Document excerpt -
[start]

How the Hine Project Has Changed Over Time
Councilmember Wells Says Developers Constrained by City
by Larry Janezich
At an April 6 meeting between Councilmember Tommy Wells and two community organizations striving to reduce the height and mass of the Hine project, Wells outlined the economic factors which drive the current size of the project and limit the possibility of significant changes.
Questioned whether – if the community feels strongly about changes – it is possible to send the agreement with the developer back to the city for review, Wells noted that any substantive change to the “Term Sheet” requires action by Council and that it is unlikely the city will back off on certain requirements which it is interested in having the developer provide as “public amenities.”
The “Term Sheet for the Disposition of Hine” is a signed agreement between Deputy Mayor for Planning and Economic Development Valerie Santos and Stanton/Eastbanc. It specifies the anticipated square footage for the project’s residential, retail, and office space. It is less specific about the parking, saying only that the developers will provide below grade parking necessary to support the project. In addition, the Term Sheet lists several “public amenities” – though it does not call them that. These public amenities are what the city expects the developer to do for the city as a condition for proceeding with the project.

[end]

Task list -
[1] List the types of space whose anticipated square footage the Term Sheet specifies, according to the article about the Hine project.
[2] Print the Hine project article from "How the Hine" up to and including "of significant changes.".
[3] Proceed with the article about the Hine project, picking up after its final sentence.

Provided data -

[start]

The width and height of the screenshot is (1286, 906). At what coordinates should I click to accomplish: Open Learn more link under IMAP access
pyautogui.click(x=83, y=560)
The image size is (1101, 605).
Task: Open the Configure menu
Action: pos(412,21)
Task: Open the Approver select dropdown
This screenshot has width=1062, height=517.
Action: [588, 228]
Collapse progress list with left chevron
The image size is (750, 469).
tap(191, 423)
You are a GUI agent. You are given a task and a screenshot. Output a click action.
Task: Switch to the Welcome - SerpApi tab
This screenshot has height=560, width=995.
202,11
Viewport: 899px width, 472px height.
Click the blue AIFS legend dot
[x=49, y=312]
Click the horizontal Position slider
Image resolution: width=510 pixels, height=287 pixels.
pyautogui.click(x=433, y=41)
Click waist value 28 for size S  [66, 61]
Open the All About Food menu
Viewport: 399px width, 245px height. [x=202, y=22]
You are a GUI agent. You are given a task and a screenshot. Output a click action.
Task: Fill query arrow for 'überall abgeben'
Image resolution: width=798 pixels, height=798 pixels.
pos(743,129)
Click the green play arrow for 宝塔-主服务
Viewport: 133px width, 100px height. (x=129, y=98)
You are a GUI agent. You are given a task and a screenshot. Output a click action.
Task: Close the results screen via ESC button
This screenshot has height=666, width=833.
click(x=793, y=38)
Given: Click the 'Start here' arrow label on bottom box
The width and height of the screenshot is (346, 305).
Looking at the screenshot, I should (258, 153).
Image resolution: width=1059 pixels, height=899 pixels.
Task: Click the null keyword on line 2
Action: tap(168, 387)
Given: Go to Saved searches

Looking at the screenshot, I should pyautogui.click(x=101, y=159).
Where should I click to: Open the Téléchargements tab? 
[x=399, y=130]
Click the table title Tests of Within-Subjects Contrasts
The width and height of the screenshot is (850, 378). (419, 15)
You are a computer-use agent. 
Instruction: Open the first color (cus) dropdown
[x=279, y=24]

[end]

Results of the tasks -
[1] residential, retail, office

[2]
How the Hine Project Has Changed Over Time
Councilmember Wells Says Developers Constrained by City
by Larry Janezich
At an April 6 meeting between Councilmember Tommy Wells and two community organizations striving to reduce the height and mass of the Hine project, Wells outlined the economic factors which drive the current size of the project and limit the possibility of significant changes.

[3]
There are three kinds of amenities: 1) amenities provided to the city and required by the city in the Term Sheet, 2) amenities provided by the developer as the result of informal dialogue with the community as a way to garner public support prior to the PUD process, but outside the Term Sheet, and 3) amenities made as concessions by the developer to the community as the result of the Planned Unit Development (PUD) process. The latter can be alterations in building structure but sometimes take other forms, like the addition of a desired function or use, the improvement of a nearby community space, or, sometimes, by awarding a cash settlement.
Several amenities are already specified in the Term Sheet. Two of the most significant amenities specified are 1) affordable housing, half of which is to be reserved for the elderly, and 2) Reconstruction of C Street, SE. Both of these come at considerable long term and short term expense to the developer, and must be supported economically by the rest of the project. According to Wells, these are considerations which drive the massing and density which must be enough to offset the additional expenses incurred by the developer in fulfilling the city’s requirements.
In the community discussion, massing and density are often used interchangeably, though they are different concepts. Wells undertook to explain why it is difficult to reduce massing – and the complex set of economic relationships between amenities and a profitable real estate venture. .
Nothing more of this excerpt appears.